What needs to be done ::
Beneath this line sits some data. Return only its lines from the one holding "Click the lock icon in Card Number field" through the one holding "The height and width of the screenshot is (662, 1568).", inclusive, exactly, with the images removed.

Dataset records ::
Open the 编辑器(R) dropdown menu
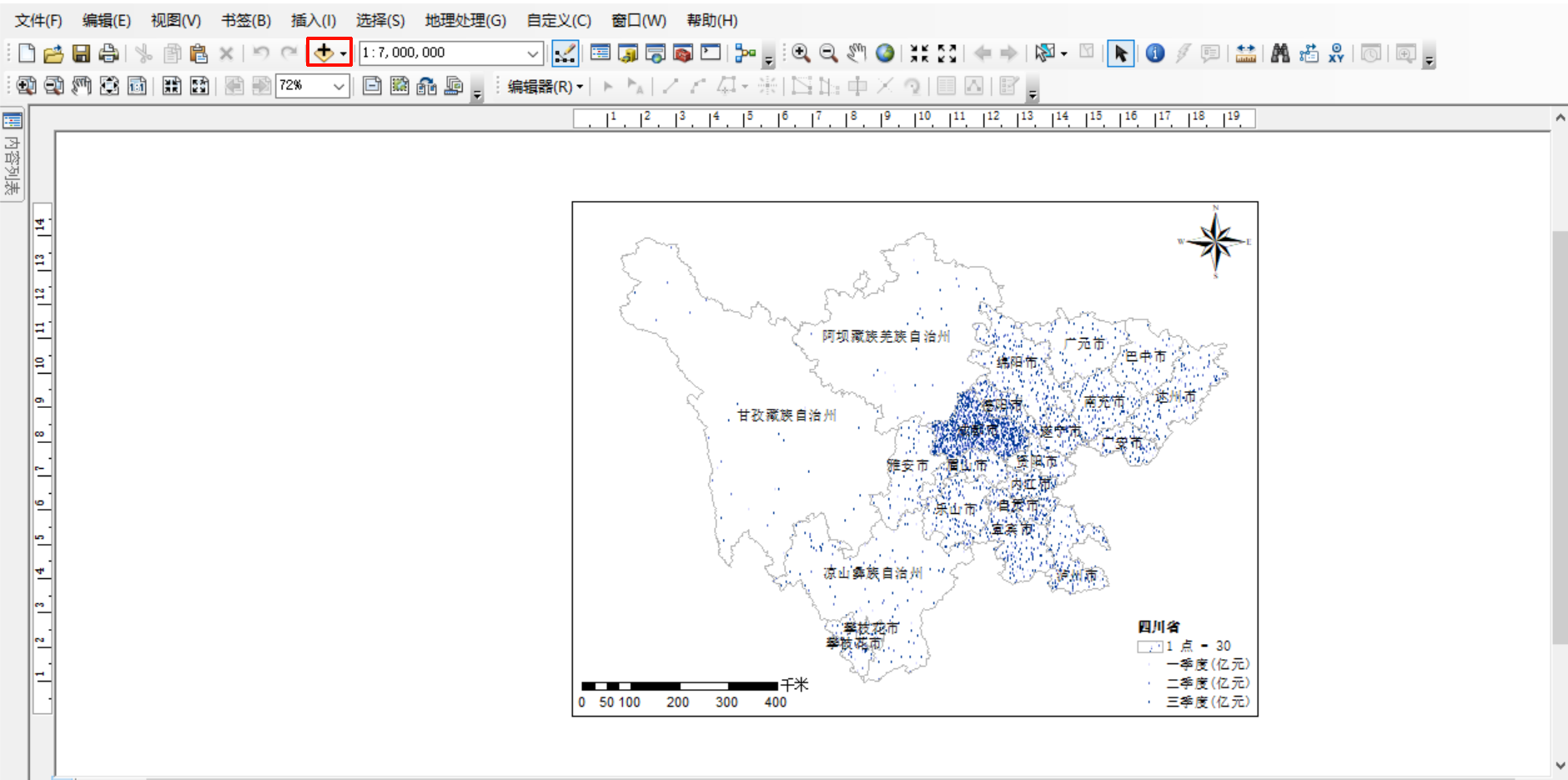1568x780 pixels. pos(540,85)
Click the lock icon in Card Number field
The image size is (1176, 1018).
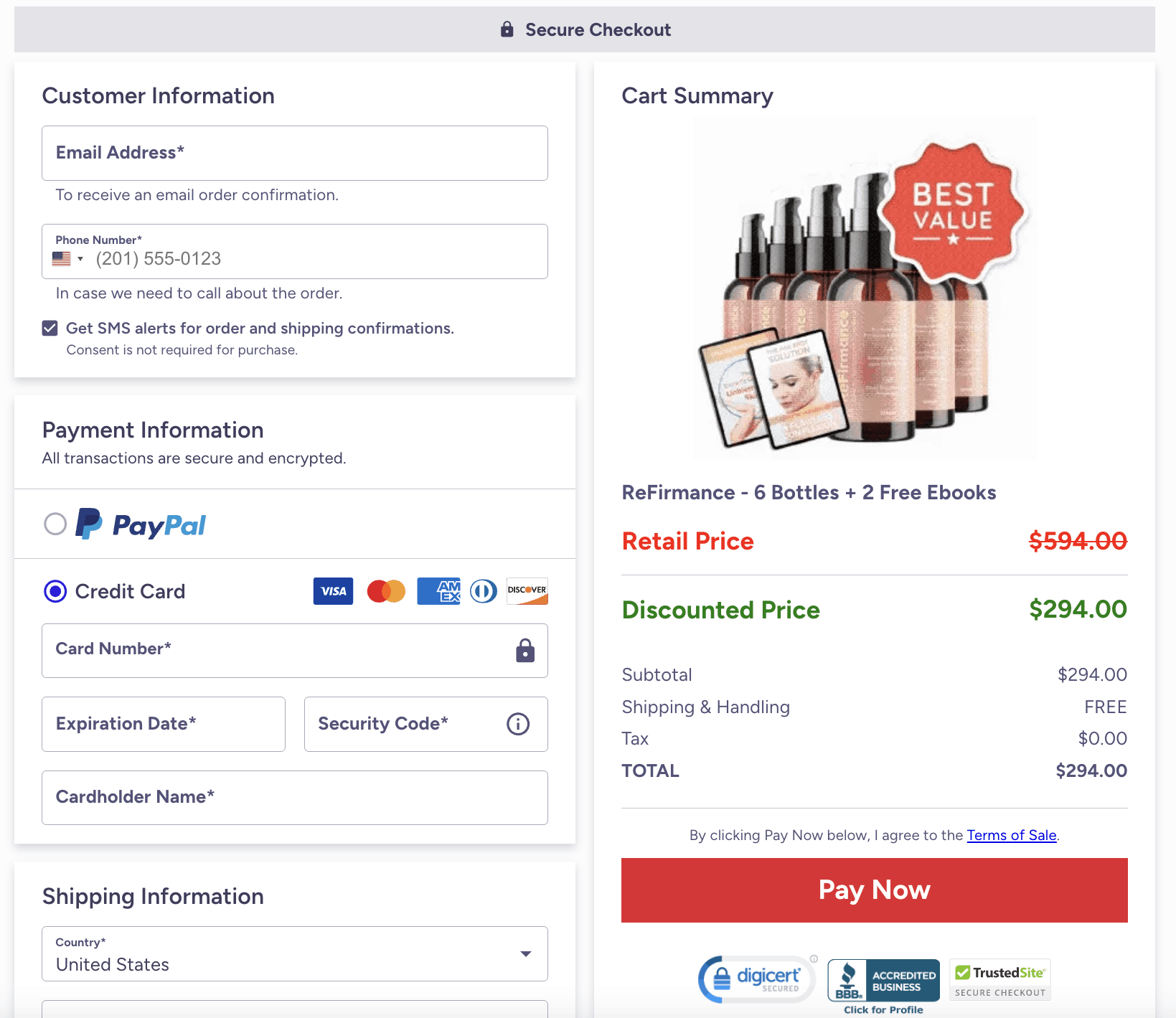click(525, 651)
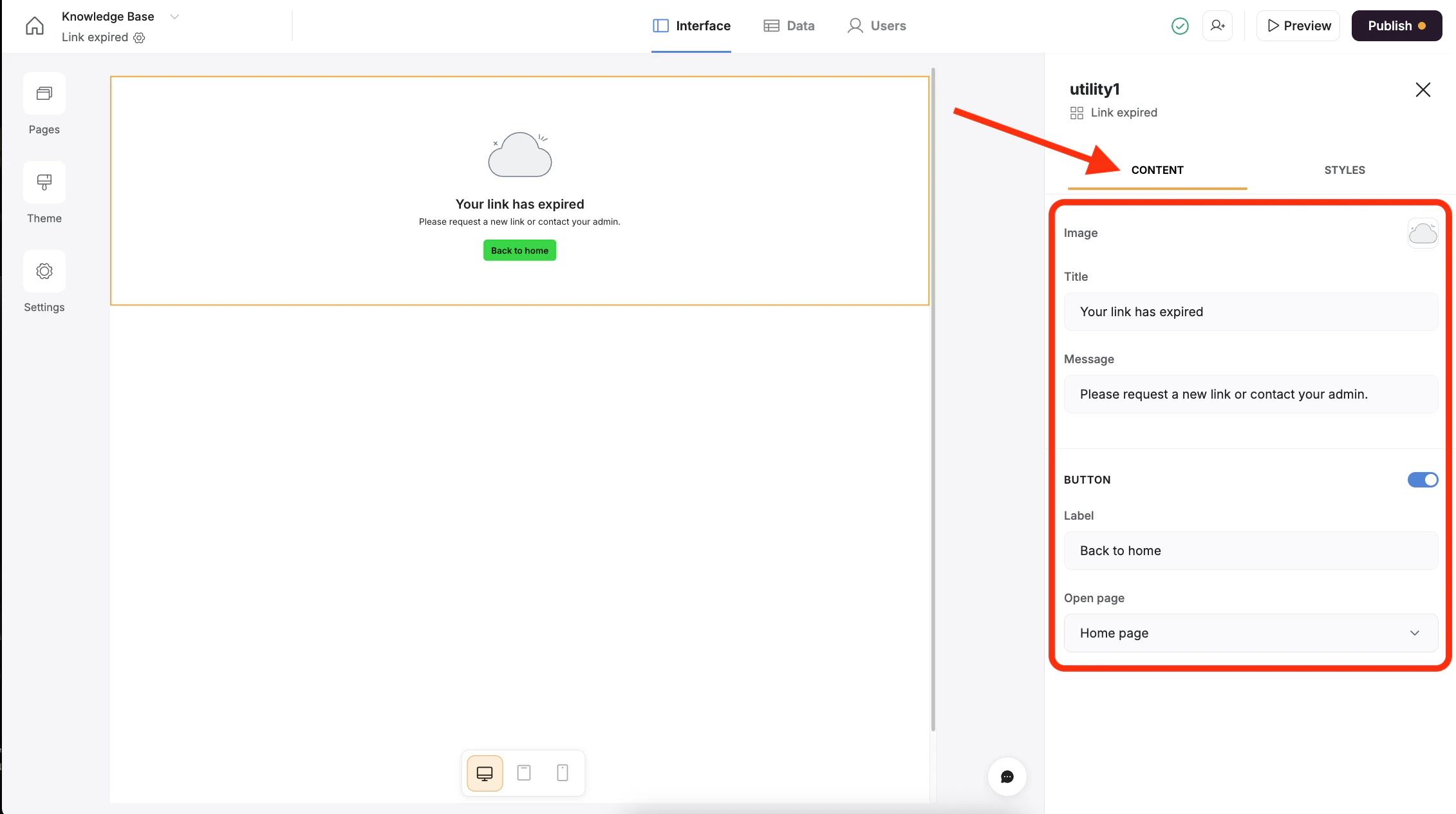Screen dimensions: 1456x814
Task: Open the Pages panel icon
Action: click(x=44, y=94)
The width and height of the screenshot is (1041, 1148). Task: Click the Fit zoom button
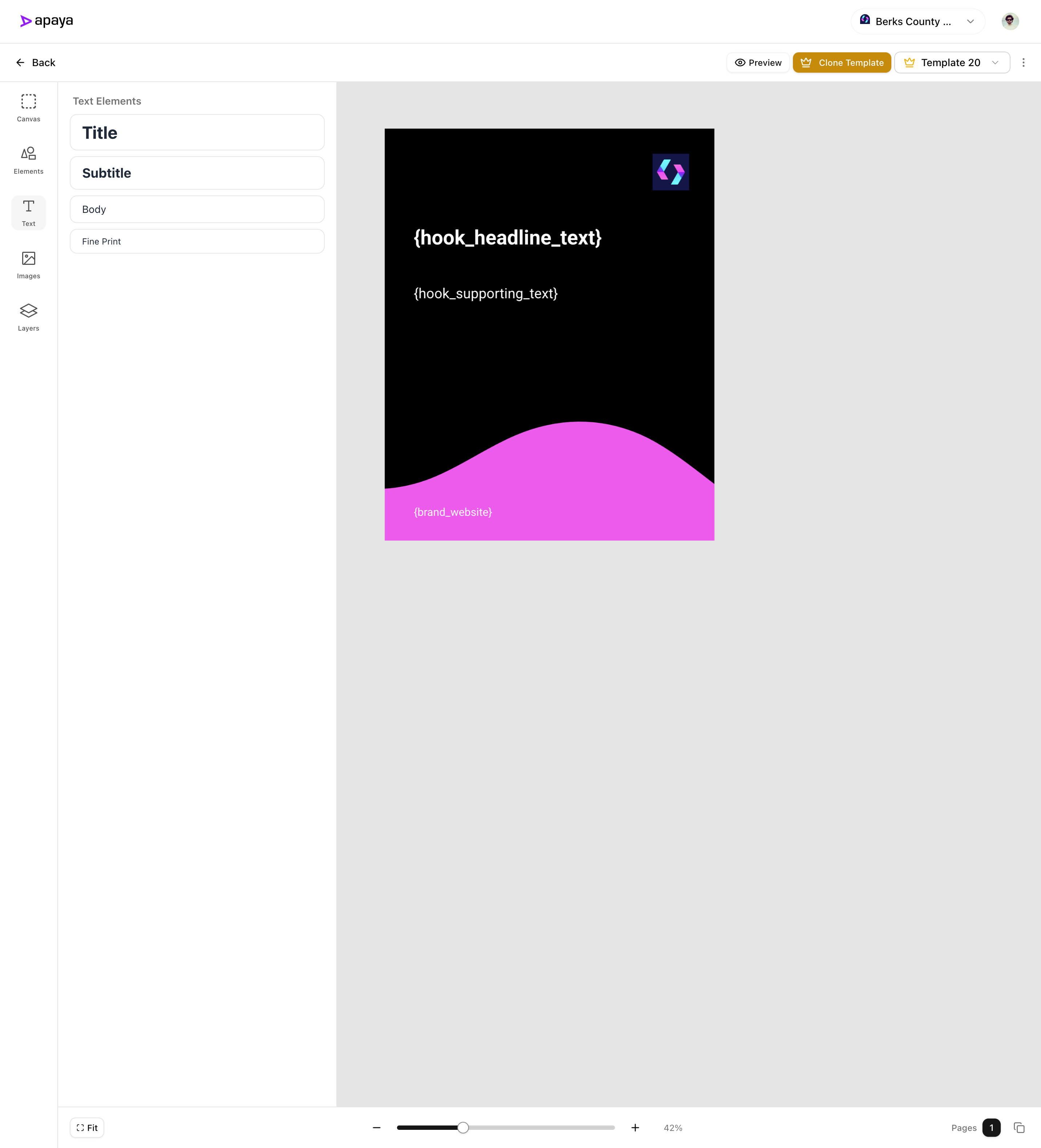point(86,1128)
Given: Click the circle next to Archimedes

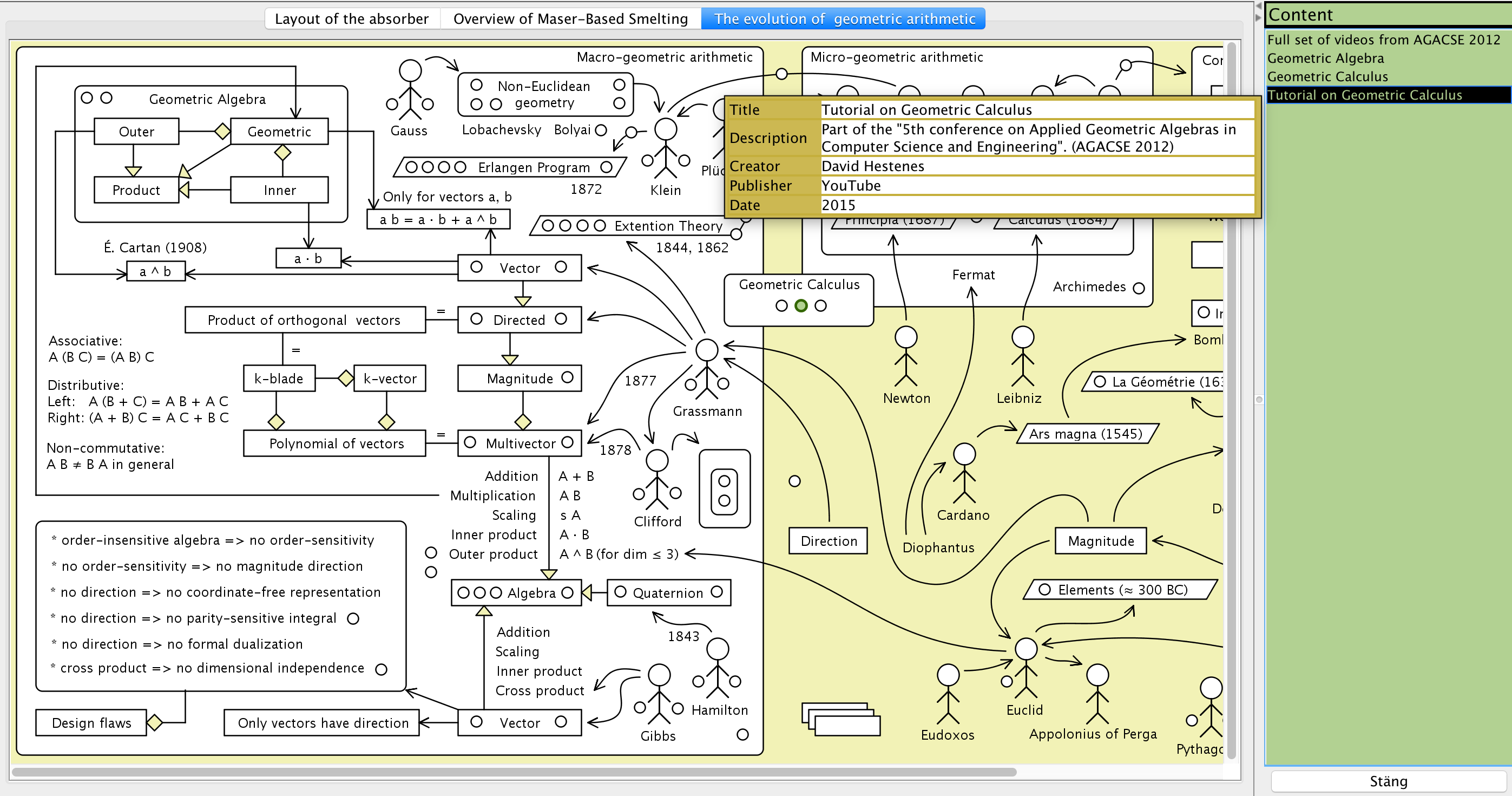Looking at the screenshot, I should [1139, 288].
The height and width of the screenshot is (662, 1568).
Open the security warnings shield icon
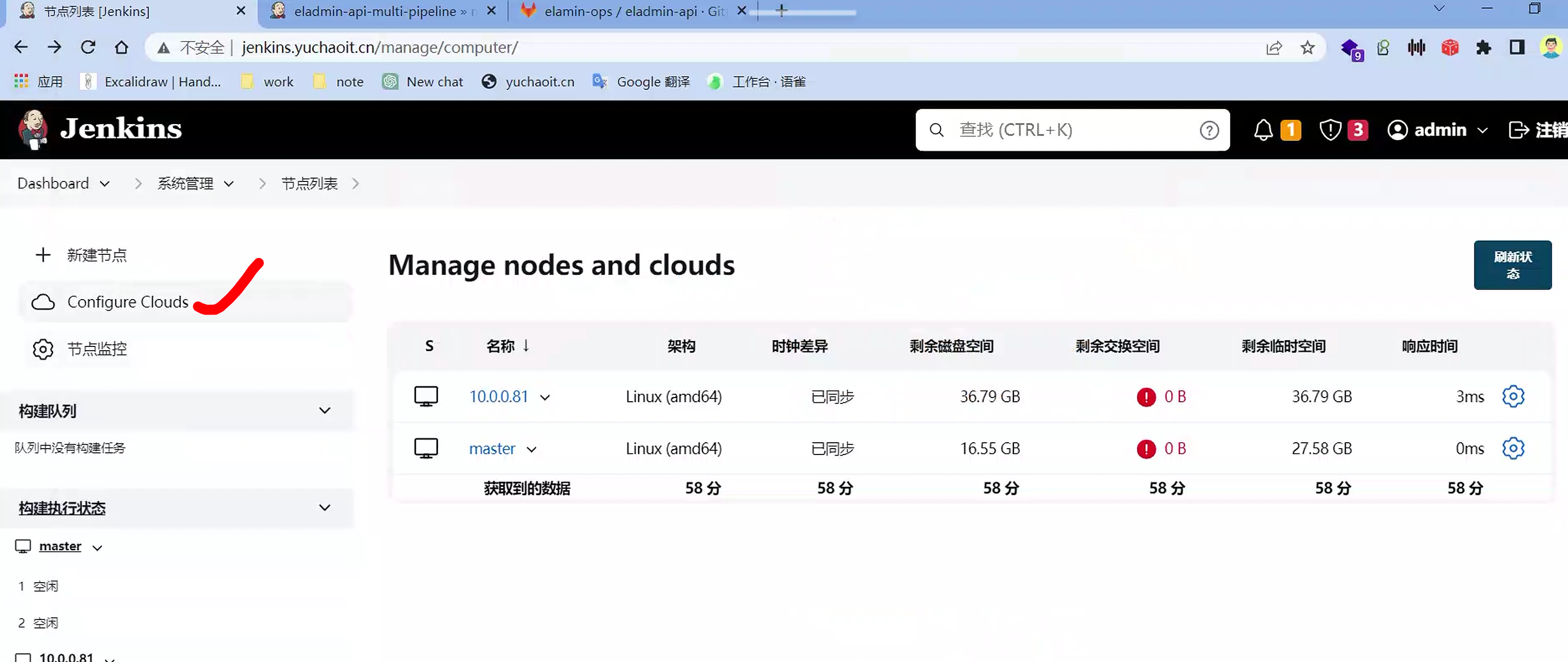click(x=1330, y=130)
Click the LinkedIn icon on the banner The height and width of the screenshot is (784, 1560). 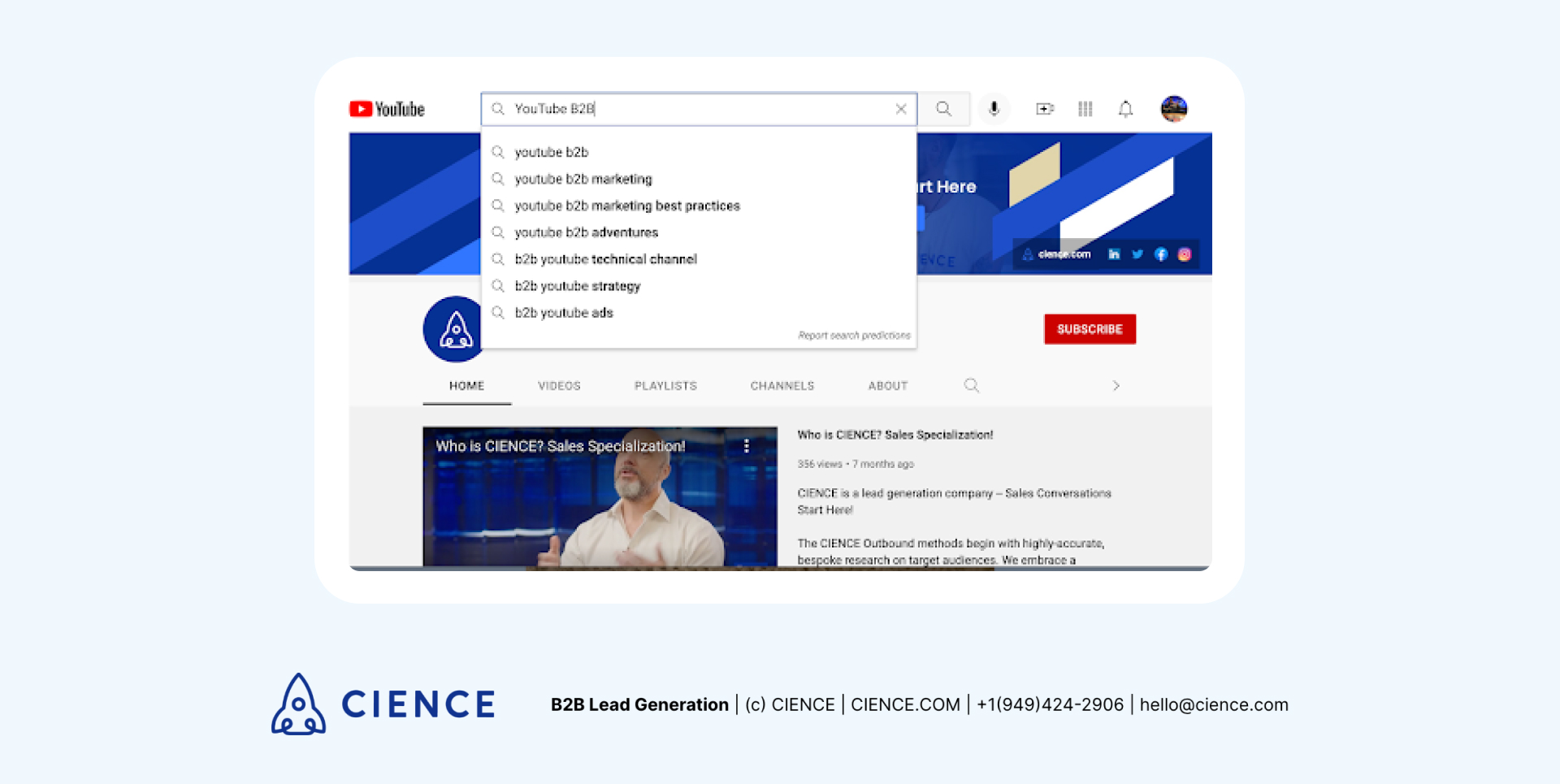(1113, 253)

Completed exercise ::
Click the lock icon in Card Number field
The image size is (1176, 1018).
click(525, 651)
Screen dimensions: 1456x814
Task: Open the Pages panel icon
Action: click(x=44, y=94)
The width and height of the screenshot is (1041, 1148). Task: Click the Fit zoom button
point(86,1128)
Given: Click the circle next to Archimedes

Looking at the screenshot, I should [1139, 288].
The height and width of the screenshot is (662, 1568).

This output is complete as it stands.